S'abonner au fil des news (flux RSS)

Fil des news

20240214 / upgrade ongoing on iRods

We are upgrading the gateway server for iRods. Expect non-working connection for the day.

EIDT: upgrade done. all services working. For users of this service, please read the updated documentation in /data/psmn/, about the configuration file format (changed).

2024/02/14 08:45 · ltaulell

20240123 / scratches on Cascade

While the crew was half-brained by COVID, nobody thought to verify the little SubnetManager daemon that was OFF…

Cascade is back to NORMINAL state.

2024/01/23 11:18 · ltaulell

20240118 / scratches on Cascade

We have a problem on 2 servers for scratches on Cascade cluster : one from /scratch/Cral, one from /scratch/Cascade. They both have a dead infiniband network card. We are waiting for resupply to repair.

Symptoms: Files and/or directories are not available from both /scratch/Cral or /scratch/Cascade.

EDIT: We find out, both infiniband cables are dead.

2024/01/18 10:30 · ltaulell

20240110 / network down, HPC down

Something went wrong, don't now what yet. On it.

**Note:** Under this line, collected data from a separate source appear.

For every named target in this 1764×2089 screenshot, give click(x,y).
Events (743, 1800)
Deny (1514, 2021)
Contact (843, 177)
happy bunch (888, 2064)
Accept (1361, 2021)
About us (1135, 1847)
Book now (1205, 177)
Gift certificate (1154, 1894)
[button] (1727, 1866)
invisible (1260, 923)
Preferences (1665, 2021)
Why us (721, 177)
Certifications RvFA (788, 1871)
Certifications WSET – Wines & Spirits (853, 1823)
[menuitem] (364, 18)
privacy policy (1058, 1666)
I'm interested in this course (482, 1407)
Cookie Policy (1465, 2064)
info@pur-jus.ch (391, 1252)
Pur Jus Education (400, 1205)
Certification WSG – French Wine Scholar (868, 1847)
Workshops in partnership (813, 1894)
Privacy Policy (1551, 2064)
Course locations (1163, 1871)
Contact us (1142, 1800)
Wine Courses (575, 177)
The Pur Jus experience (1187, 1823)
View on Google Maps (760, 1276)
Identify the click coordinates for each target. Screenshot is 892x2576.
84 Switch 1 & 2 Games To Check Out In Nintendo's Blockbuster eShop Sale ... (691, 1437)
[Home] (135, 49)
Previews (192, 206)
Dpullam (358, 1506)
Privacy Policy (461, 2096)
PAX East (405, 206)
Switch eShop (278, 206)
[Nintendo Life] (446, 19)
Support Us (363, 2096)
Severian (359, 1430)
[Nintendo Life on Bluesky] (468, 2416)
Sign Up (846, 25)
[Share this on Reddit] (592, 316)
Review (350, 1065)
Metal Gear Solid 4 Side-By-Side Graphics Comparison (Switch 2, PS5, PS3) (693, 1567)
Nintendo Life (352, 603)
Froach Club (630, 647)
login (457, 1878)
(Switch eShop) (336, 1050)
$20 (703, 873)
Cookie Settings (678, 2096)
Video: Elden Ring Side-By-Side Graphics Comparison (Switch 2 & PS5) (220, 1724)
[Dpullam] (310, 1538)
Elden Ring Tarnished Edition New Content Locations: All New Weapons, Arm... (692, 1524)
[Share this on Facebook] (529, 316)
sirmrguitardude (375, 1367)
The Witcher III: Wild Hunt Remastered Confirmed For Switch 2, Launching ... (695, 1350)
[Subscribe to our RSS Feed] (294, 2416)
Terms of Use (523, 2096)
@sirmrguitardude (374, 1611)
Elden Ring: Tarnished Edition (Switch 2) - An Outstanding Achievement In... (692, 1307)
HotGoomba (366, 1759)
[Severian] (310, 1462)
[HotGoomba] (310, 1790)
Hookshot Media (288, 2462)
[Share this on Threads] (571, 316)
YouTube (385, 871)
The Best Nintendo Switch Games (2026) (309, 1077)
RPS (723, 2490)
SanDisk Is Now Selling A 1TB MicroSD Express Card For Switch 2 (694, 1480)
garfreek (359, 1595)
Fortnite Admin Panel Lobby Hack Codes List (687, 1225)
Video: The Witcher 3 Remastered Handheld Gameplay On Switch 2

EDIT: Master switch rebooted unexpectidely, killing all network connections between nodes and SIDUS-master ('/' on nodes) → general reboot (in progress) of all nodes, comp & visu.

all running jobs are lost.

EDIT2: expect some delay before everything back to normal…

EDIT3: except a few nodes, back to norminal.

EDIT4: WATCH YOUR JOBS! a large bunch of jobs have been “REQUEUE” by slurm. It may result in “unexpected behaviors”.

2024/01/10 09:38 · ltaulell

20231211 / Cascade partially down

A large bunch of Cascade nodes went down (16h15+), probably due to a power spike (large jobs aren't good).

Problem will be handled tomorrow, as no one is on site today.

EDIT 12/12/2023: 4 PSU died, with cascading effects on both nodes and network. Back to norminal.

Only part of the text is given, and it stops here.